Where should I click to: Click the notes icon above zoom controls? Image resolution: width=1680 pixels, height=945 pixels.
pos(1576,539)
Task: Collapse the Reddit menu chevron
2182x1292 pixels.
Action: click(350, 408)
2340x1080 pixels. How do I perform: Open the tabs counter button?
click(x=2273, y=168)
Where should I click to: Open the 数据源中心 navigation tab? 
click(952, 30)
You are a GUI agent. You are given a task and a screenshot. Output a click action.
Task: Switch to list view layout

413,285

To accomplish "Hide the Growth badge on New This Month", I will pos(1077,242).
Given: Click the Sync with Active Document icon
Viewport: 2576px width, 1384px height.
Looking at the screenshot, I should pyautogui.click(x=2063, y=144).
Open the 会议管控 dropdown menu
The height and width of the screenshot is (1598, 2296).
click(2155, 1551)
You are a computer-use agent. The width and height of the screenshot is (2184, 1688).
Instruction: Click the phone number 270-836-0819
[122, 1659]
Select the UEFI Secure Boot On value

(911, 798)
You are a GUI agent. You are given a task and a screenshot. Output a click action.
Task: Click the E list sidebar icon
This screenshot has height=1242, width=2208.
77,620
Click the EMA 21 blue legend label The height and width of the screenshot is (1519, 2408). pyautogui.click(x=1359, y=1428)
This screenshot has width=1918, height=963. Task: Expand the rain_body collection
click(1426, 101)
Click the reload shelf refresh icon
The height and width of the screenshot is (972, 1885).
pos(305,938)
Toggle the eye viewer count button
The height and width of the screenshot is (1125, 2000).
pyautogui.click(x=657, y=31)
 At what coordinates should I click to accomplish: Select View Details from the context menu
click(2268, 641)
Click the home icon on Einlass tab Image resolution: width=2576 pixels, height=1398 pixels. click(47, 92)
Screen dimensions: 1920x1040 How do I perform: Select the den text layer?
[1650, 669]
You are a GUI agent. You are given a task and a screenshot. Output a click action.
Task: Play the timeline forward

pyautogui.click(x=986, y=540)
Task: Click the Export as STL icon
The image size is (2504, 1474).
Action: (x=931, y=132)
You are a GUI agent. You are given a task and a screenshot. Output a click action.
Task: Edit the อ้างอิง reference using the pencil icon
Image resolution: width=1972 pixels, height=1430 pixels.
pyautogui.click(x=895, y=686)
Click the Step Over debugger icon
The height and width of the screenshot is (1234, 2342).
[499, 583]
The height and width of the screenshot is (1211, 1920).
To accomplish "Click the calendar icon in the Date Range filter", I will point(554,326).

◆ Work required:
Starting at the line that holds "The height and width of the screenshot is (1211, 1920).", retype each line exactly through the end of the entries, both ends included.

◆ Written answer:
The height and width of the screenshot is (1211, 1920).
To accomplish "Click the calendar icon in the Date Range filter", I will point(554,326).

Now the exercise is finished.